There’s a thread in Don’t Say Its Name that’s intriguing but doesn’t fully play out, in my opinion, concerning the white lady from the diner who becomes a central part of the plot eventually. We see she’s appropriating Indigenous spirituality, specifically the Blackfeet Nation, wearing a Buffalo Stone. We also see an article in another scene about millennials doing the same thing with various aspects of Indigenous spiritualities. Maybe that plays into the white lady’s decision near the end of the film. It feels like something more could’ve been done with this, though there’s another case of whiteness in the film that’s far more serious.
Betty’s white cop buddy Andy does some ugly cherrypicking when he tries to dispel any talk of supernatural causes for the recent deaths. He mentions a couple violent incidents in history involving Indigenous people, specifically Swift Runner killing and cannibalising his family in 1879, as well as the murders on Belcher Island during the early 1940s and a supposed Inuit shaman behind them (though he forgets to add the influence of Christianity and missionaries, among other things, in this second case). Andy does this to discount the lived experiences of contemporary Indigenous people. Betty, Carson, Stacey have experienced Kharis’s supernatural presence, yet Andy feels it’s appropriate to bring up a couple troublesome events a hundred years ago—and calls them incidences of “mass hysteria“—as if they speak to Indigenous experience and knowledge as a whole or the current day circumstances. It’s a racist tactic as old as the hills, also illustrating how police and other state institutions disparage Indigenous spirituality as myth and folklore while white society blindly accepts Christianity.

Father Son Holy Gore - Don't Say Its Name - Stacey With GunDon’t Say Its Name is one hell of a film. A few loose ends could’ve gone somewhere and just never do, like Stacey’s clear PTSD from serving in Afghanistan, which never serves any real purpose for her character development. Also, the ending is slightly confusing and doesn’t do justice to the rest of such an excellent film, feeling like a fast, heavy-handed conclusion after a fantastic buildup. In spite of a few minor issues, Martell’s film is a powerful and, at times, fun bit of supernatural terror wrapped up in a story that brings out many different sociopolitical aspects of Indigenous life in Canada.

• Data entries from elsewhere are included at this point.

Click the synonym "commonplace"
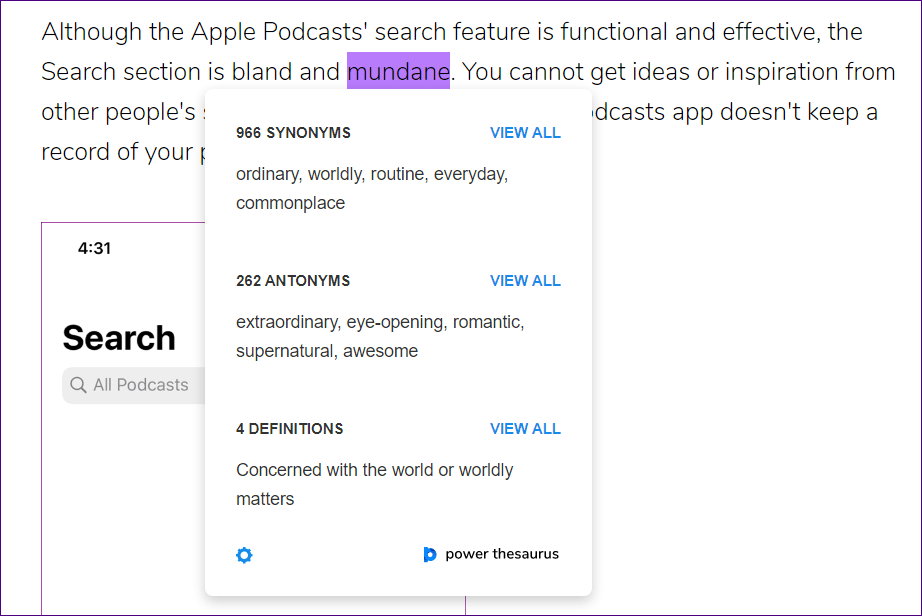coord(290,203)
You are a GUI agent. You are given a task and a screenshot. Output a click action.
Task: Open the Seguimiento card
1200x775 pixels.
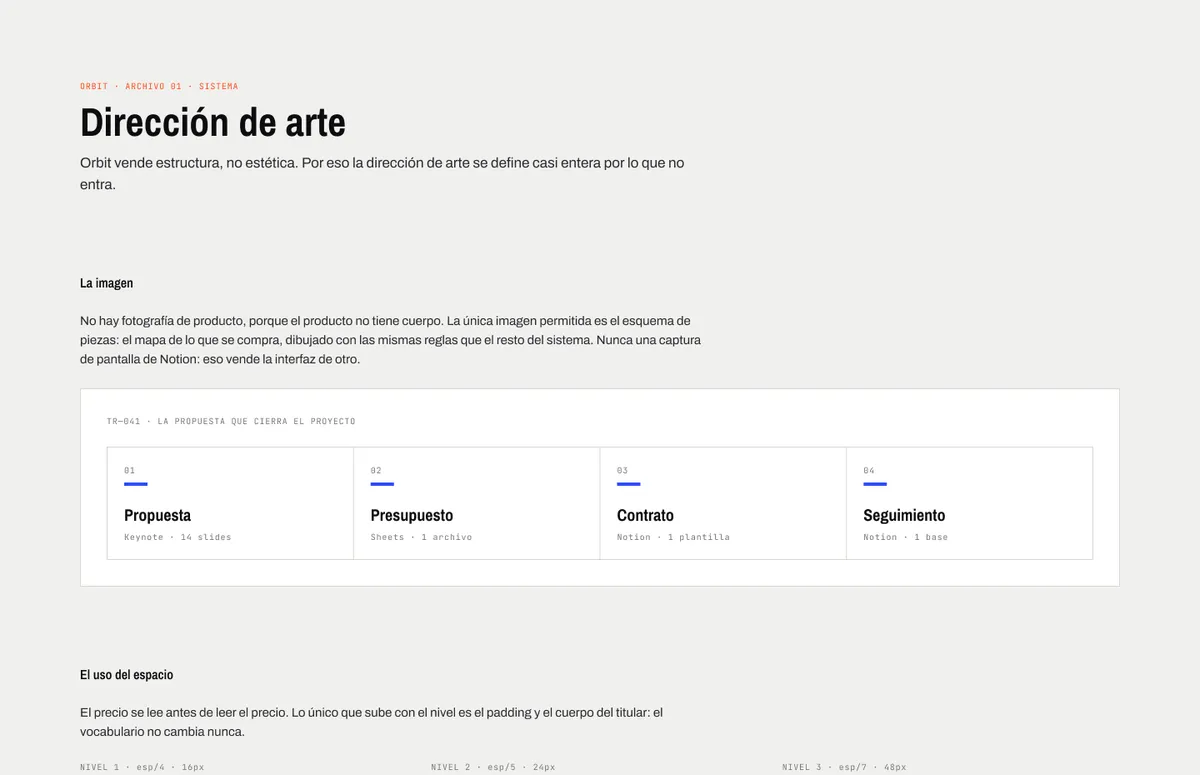coord(969,503)
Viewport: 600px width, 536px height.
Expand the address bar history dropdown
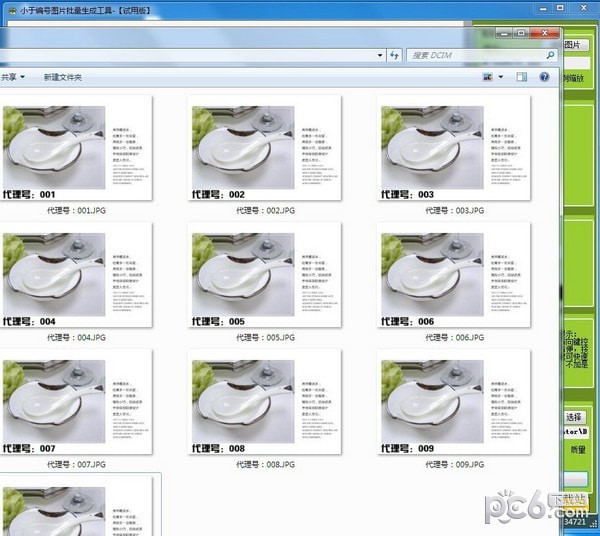(x=381, y=55)
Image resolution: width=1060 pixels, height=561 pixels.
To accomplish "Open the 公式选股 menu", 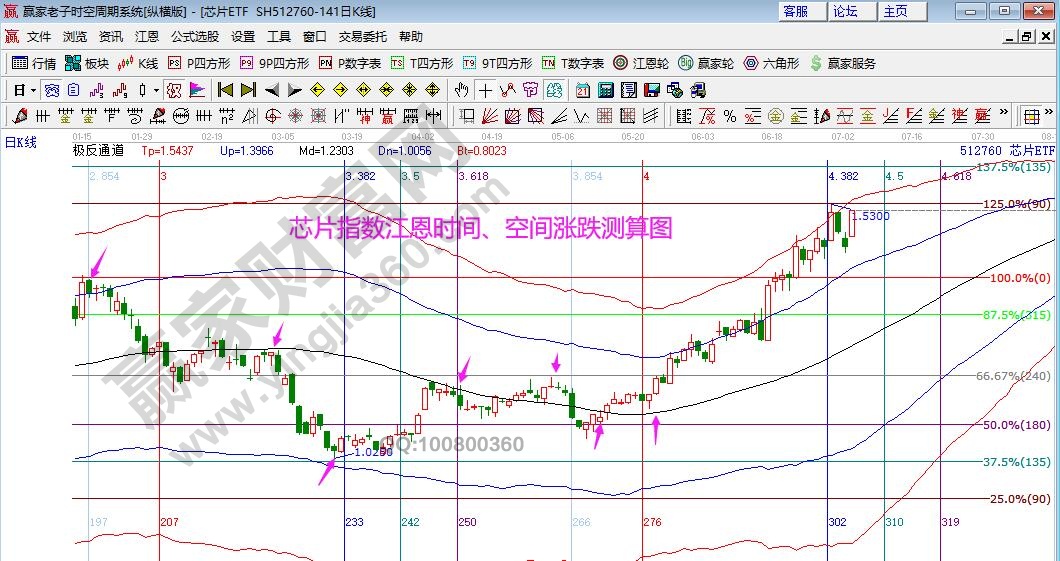I will point(194,37).
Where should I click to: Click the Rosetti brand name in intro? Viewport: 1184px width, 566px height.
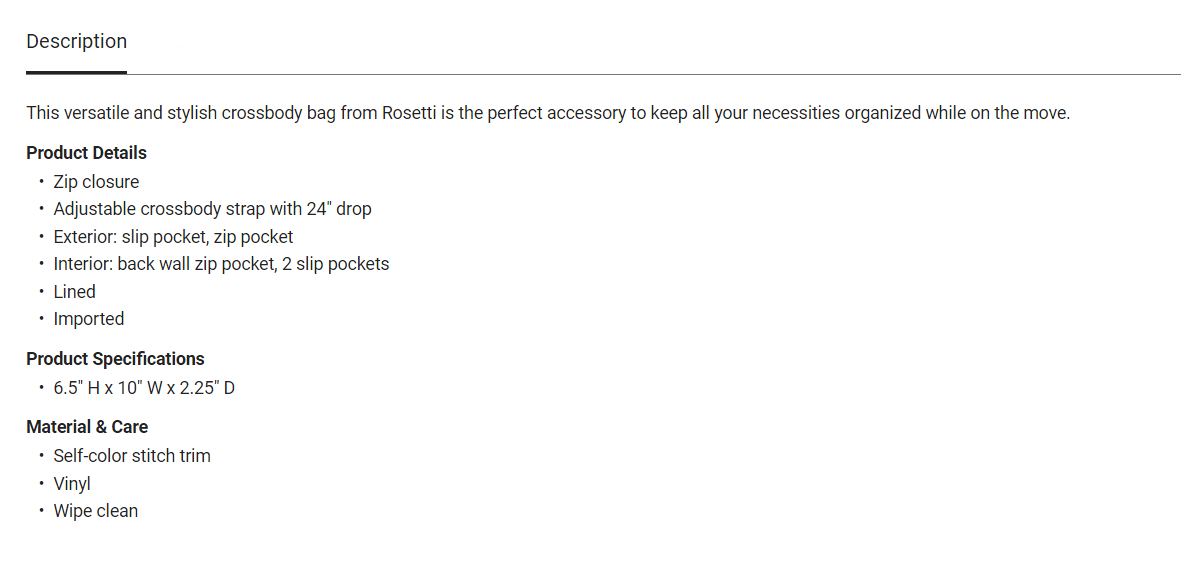coord(407,113)
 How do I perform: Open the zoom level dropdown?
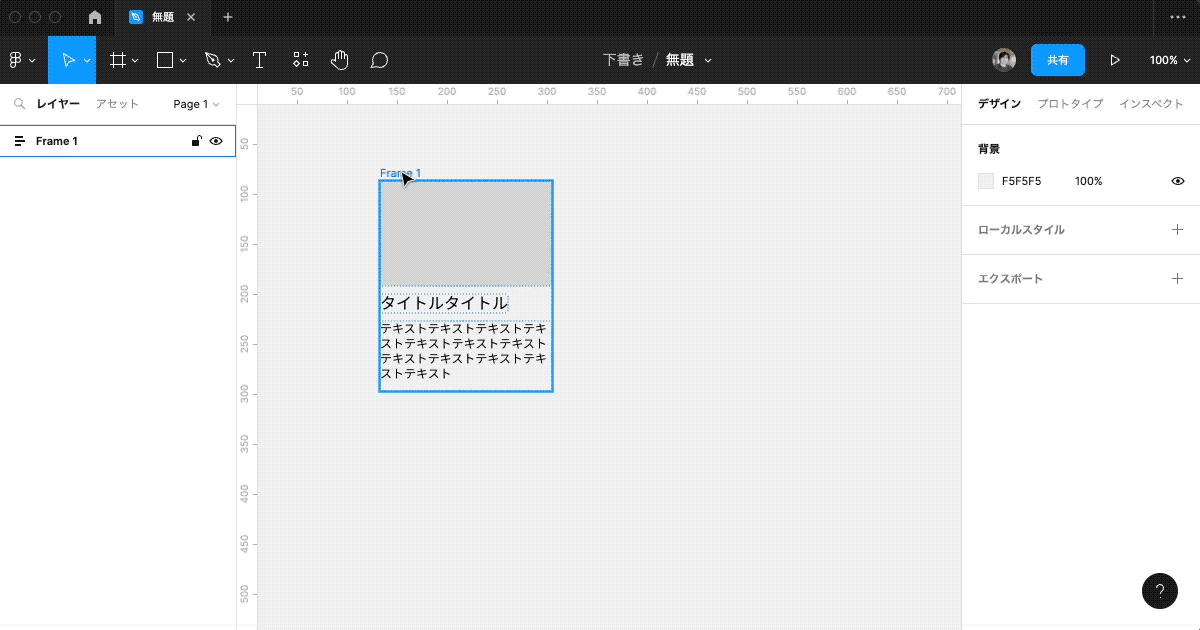pyautogui.click(x=1168, y=59)
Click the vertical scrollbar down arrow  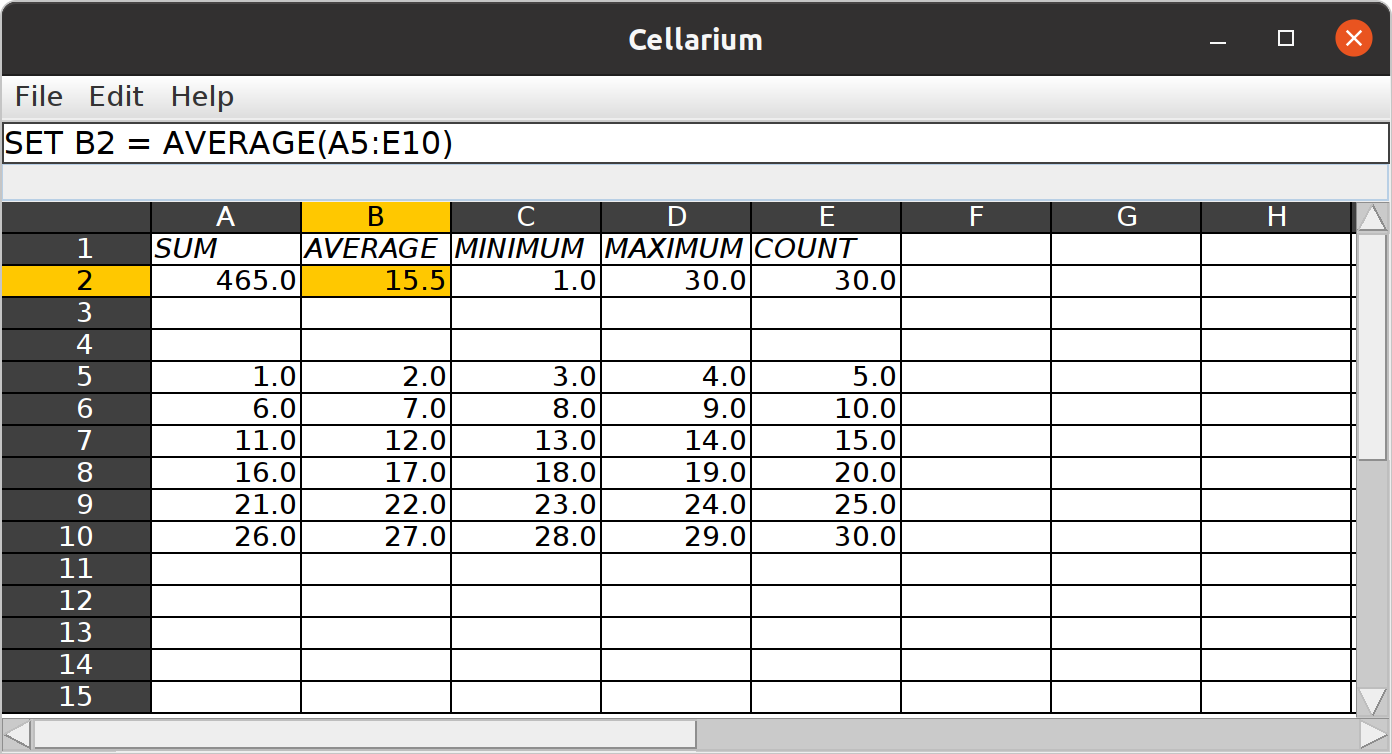(1373, 700)
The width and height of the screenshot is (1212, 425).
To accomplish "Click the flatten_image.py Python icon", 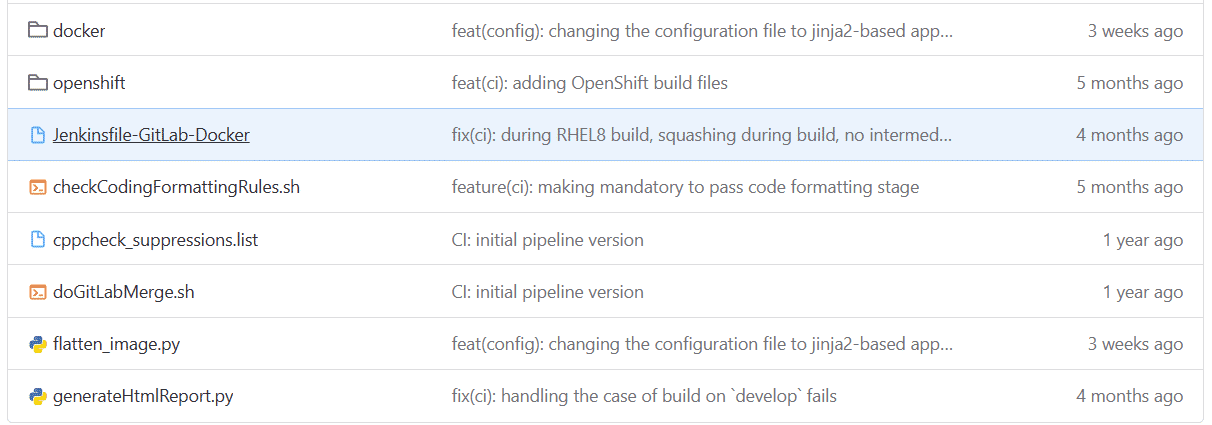I will 38,344.
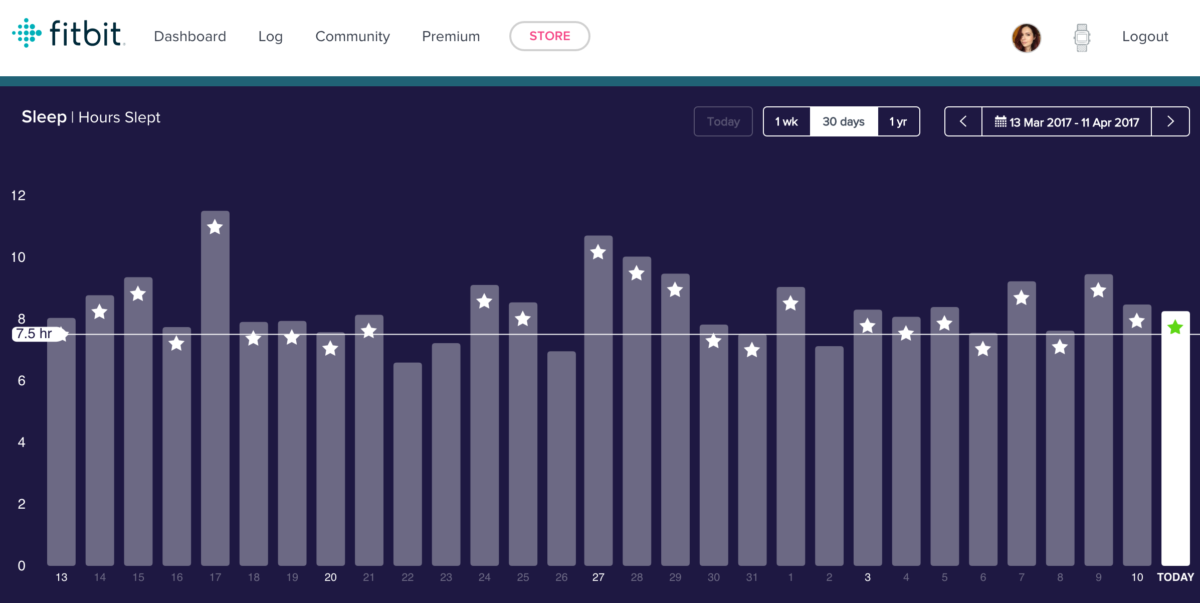This screenshot has width=1200, height=603.
Task: Switch to 1 yr view
Action: 898,122
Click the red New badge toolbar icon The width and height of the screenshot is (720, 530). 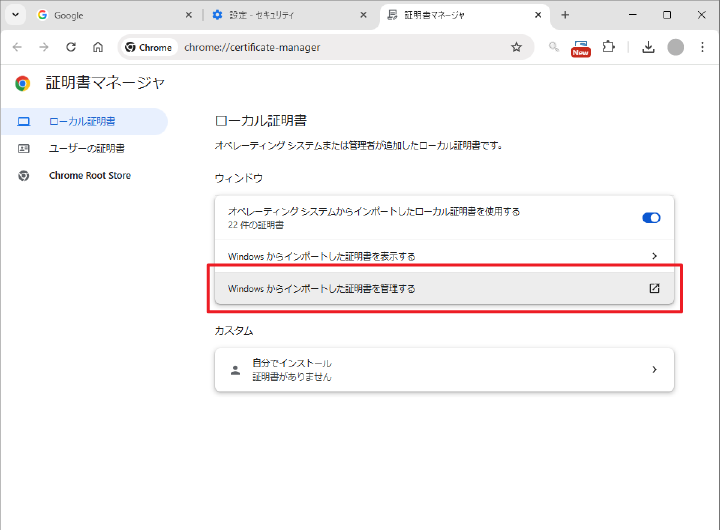(580, 47)
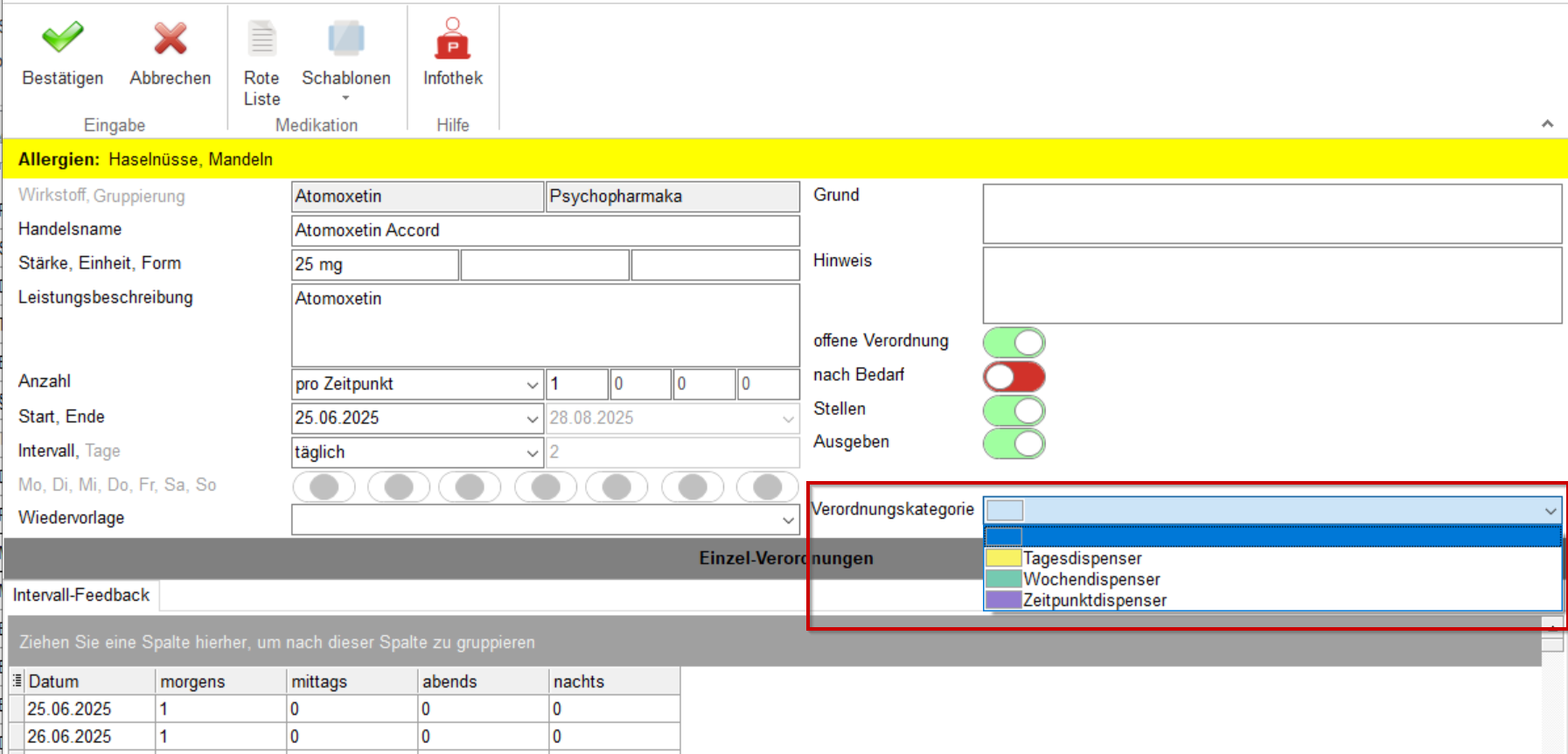Open the Infothek help icon
Image resolution: width=1568 pixels, height=754 pixels.
pos(452,38)
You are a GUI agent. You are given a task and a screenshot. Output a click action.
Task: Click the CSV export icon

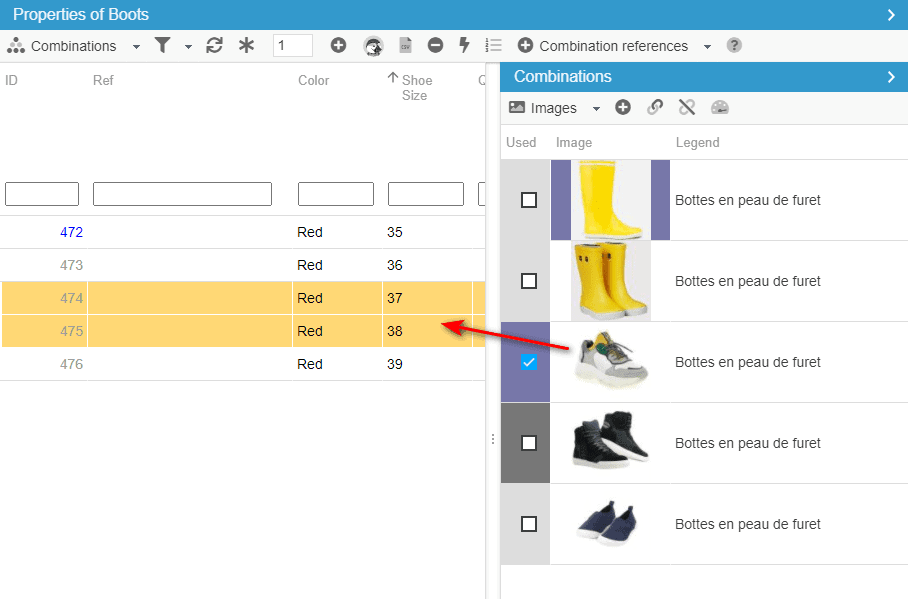pos(405,46)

Indigenous filmmakers everywhere have not had enough exposure, by no fault of their own. Here in Canada we especially need to make sure their voices and stories are heard, seen, understood. Canada’s gotten by on good PR somehow, always deferring talk about racism and colonialism to our white American neighbours, yet our colonial history is as ugly as anywhere else, if not uglier. We see it every week as of late with staggering numbers of children’s corpses being dug up at former residential schools; schools is a nice word for genocidal camps. My point is that white Canadians, and the film industry in this country, need to lift up the Indigenous storytellers more than ever at this moment in history. Don’t Say Its Name is a genre film with so much to say, all while telling a compelling little supernatural story along the way, and its numerous, refreshing representations of Indigenous characters is something everybody needs to witness.